You are masters of your domain.
This is related in the sense that AI works best when you direct it in a purposeful, intentional way based on knowledge of your domain. The research paper I cited earlier noted that “unlike human professionals, GPT-3 does not excel at any single subject.” The GPT-3 teams acknowledges candidly that it “lacks a notion of what is most important to predict, and what is less important.”
Natural language AI is most useful when it is built on, augments, and captures in a repeatable way domain knowledge. This requires engineering guardrails (like the combination of AI approaches we use in our Hybrid NL), embedded knowledge and humans in the loop. We built our platform on all three of those pillars for that reason and because it allows businesses to build accretive and durable competitive advantage with their AI tools.
Where I Stand on GPT-3
To be clear, GPT-3 is astonishing in its ability to mimic human language constructs. It will be fascinating to see what the next evolution of massive language models can produce, and the idea of an API-driven natural language service that can power applications is a good one (we have our own NL API). However, the broader gain is much less clear, and the potential to go awry seems real.
OpenAI would not initially release the source code for GPT-2 out of concern for generating misinformation, but it seems to believe it has sufficient controls in place to allow hundreds of applications to run safely on GPT-3. I hope that they have set the bar as high as their mission of “safe artificial general intelligence” suggests.
As far as GPT-3 representing a real advance toward artificial general intelligence, I’m in the camp of skeptics like Gary Marcus, Judea Perl and others.

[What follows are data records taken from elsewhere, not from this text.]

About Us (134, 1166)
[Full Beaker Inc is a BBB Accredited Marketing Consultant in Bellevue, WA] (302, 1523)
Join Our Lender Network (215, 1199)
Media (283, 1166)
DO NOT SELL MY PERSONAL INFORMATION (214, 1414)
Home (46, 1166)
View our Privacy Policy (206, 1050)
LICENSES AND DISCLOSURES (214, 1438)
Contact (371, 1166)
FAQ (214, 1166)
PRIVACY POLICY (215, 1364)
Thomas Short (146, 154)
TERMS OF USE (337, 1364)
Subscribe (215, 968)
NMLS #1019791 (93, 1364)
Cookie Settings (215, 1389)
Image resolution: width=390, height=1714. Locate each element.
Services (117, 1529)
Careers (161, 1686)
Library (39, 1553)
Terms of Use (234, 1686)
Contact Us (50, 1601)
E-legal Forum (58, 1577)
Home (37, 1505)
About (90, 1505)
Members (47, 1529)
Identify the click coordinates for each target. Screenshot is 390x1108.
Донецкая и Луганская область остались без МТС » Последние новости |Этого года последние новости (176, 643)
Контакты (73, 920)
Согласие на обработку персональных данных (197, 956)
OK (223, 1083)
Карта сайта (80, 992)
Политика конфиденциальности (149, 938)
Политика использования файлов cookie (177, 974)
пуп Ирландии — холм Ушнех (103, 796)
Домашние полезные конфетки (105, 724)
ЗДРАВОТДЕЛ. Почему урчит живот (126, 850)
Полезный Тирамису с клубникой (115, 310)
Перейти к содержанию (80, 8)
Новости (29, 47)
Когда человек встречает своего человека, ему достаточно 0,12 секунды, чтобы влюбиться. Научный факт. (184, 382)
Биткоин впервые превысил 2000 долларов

- Yejin Choi said about commonsense reasoning, “We cannot just get there by making the tallest building in the world taller. Therefore, GPT-4, -5, or -6 may not cut it.”

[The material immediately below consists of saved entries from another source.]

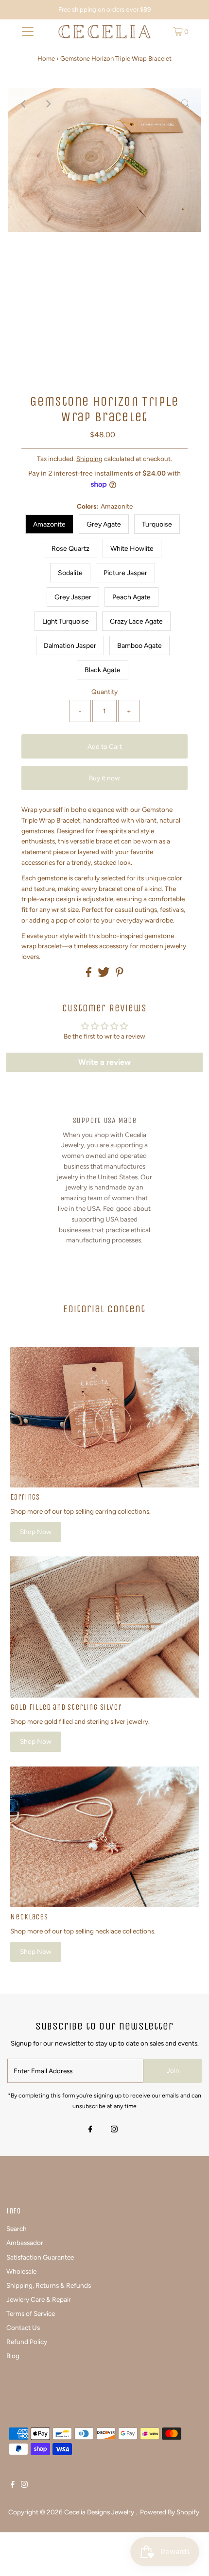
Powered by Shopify (169, 2512)
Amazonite (49, 524)
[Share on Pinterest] (119, 974)
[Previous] (24, 104)
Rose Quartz (70, 549)
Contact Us (23, 2327)
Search (16, 2228)
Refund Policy (26, 2341)
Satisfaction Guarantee (40, 2257)
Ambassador (24, 2242)
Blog (12, 2356)
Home (46, 58)
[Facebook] (90, 2130)
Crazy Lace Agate (136, 621)
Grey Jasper (72, 597)
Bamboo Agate (139, 646)
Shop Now (36, 1532)
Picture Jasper (125, 573)
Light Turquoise (65, 621)
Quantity (104, 691)
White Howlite (132, 549)
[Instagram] (114, 2130)
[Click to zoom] (185, 104)
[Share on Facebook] (89, 974)
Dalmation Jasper (70, 646)
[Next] (47, 104)
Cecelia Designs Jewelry (100, 2512)
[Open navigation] (28, 31)
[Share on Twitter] (104, 974)
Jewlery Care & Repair (38, 2299)
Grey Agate (104, 524)
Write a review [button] (104, 1062)
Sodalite (70, 573)
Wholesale (21, 2271)
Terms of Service (30, 2313)
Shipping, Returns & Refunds (48, 2285)
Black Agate (103, 670)
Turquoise (157, 524)
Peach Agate (131, 597)
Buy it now (104, 778)
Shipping (89, 458)
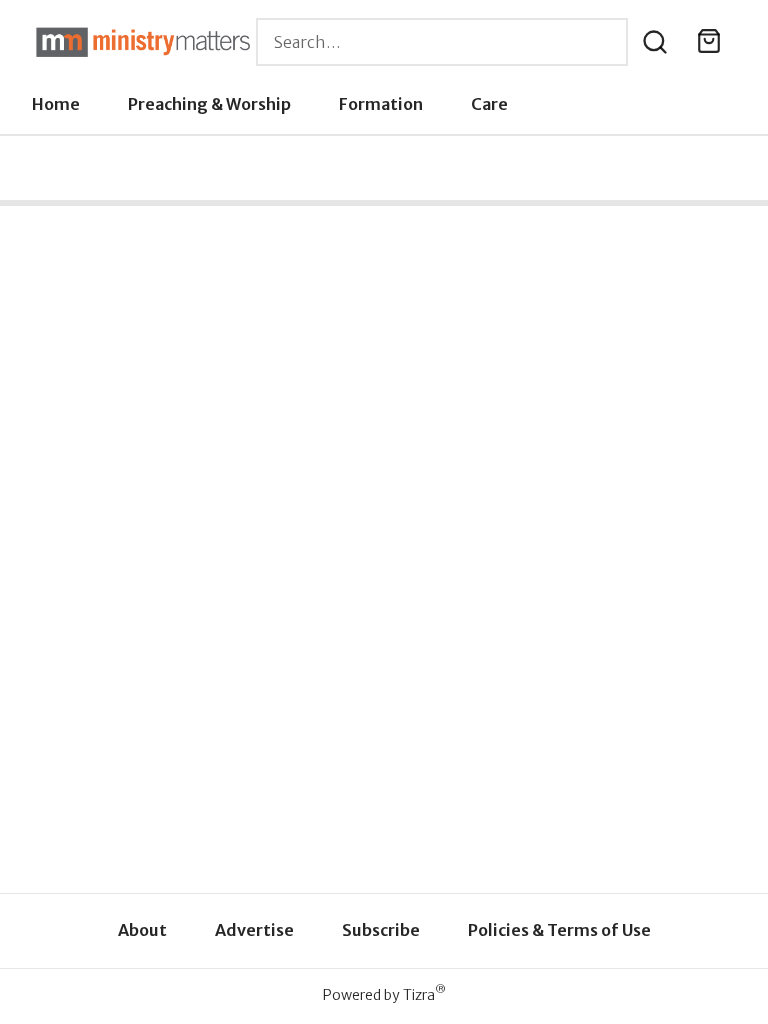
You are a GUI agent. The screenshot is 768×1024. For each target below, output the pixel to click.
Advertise (254, 930)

- Gary Marcus and Ernest Davis were even more blunt when they said, “[GPT-3 is] a fluent spouter of bulls***, but even with 175 billion parameters and 450 gigabytes of input data, it’s not a reliable interpreter of the world.”
- On the real-world application of GPT-3, the team that developed it said, “A limitation associated with models at the scale of GPT-3…is that they are both expensive and inconvenient to perform inference on, which may present a challenge for practical applicability of models of this scale in their current form…”

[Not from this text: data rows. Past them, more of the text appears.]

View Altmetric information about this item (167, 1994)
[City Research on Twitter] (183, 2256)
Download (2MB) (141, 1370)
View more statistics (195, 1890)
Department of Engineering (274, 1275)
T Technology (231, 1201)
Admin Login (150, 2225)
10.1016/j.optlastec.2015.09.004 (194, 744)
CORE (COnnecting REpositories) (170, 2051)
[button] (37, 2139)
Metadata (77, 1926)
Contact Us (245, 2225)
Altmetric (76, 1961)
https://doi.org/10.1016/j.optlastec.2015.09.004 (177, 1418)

Inference is what helps most AI make sense of language, offer insights, and power decisions (particularly when coupled with embedded knowledge). Understandably, it is where most businesses focus their efforts to create value with AI language software.
Finally, a parting thought from the GPT-3 team that applies more broadly to AI: “The outputs of language models are stochastic, however, and though developers can constrain these…they are not able to perform consistently without human feedback.” In layman’s terms this means there is no magical AI black box that delivers “hands-free” capabilities.
When you read about the next “breakthrough” AI capability making such claims, you might think back to the “bull manure” references. And if someone tries to sell you technology based on that capability, my advice is to grab your wallet and back up to the door.
- It starts to get very alarming when you realize that GPT-3 now produces 4.5 billion words a day, much of which is presumably getting recycled and regurgitated into the same Internet dataset that will train future models of its ilk.
- OpenAI was founded by folks like Peter Thiel and Elon Musk (who later resigned from the board), and in 2019 received a US$1BN investment from Microsoft. Well-funded, they have worked on language models as part of their exploration of artificial general intelligence and announced GPT-3 in May 2020. Microsoft subsequently obtained exclusive licensing rights to it (which Elon Musk criticized as counter to the original mission of “open AI”). The language model is currently available as an API through an application process managed by OpenAI.